» **Exercise description**: Please repeat, exactly as written, the line containing "Where should I click to: Tick" and every line after it through the end of the records below.

Records from a dataset:
-.-.-

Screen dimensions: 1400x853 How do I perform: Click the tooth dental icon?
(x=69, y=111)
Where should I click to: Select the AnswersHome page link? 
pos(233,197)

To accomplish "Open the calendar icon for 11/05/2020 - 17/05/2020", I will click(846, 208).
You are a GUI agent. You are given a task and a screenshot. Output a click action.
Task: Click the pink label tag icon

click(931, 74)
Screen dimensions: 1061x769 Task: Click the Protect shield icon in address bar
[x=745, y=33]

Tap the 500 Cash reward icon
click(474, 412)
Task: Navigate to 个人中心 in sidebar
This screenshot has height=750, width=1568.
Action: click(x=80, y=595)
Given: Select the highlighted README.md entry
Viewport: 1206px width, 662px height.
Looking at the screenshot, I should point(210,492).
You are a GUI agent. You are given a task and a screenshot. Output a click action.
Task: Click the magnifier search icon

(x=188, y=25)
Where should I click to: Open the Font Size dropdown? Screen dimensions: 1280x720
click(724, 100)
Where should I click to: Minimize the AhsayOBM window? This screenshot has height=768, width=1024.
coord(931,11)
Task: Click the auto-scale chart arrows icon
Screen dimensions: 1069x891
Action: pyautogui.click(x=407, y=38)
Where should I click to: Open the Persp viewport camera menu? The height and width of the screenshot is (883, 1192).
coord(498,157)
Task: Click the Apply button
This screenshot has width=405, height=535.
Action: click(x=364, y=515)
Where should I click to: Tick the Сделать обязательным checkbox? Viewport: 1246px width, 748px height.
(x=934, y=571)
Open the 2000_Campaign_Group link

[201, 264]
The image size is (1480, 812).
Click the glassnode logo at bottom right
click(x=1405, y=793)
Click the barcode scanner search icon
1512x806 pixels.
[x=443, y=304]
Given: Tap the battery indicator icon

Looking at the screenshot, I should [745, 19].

-.-.-

» **Result below**:
Where should I click to: Tick the Сделать обязательным checkbox? Viewport: 1246px width, 748px height.
(x=934, y=571)
Open the 2000_Campaign_Group link

[201, 264]
The image size is (1480, 812).
Click the glassnode logo at bottom right
click(x=1405, y=793)
Click the barcode scanner search icon
1512x806 pixels.
[x=443, y=304]
Given: Tap the battery indicator icon

Looking at the screenshot, I should [745, 19].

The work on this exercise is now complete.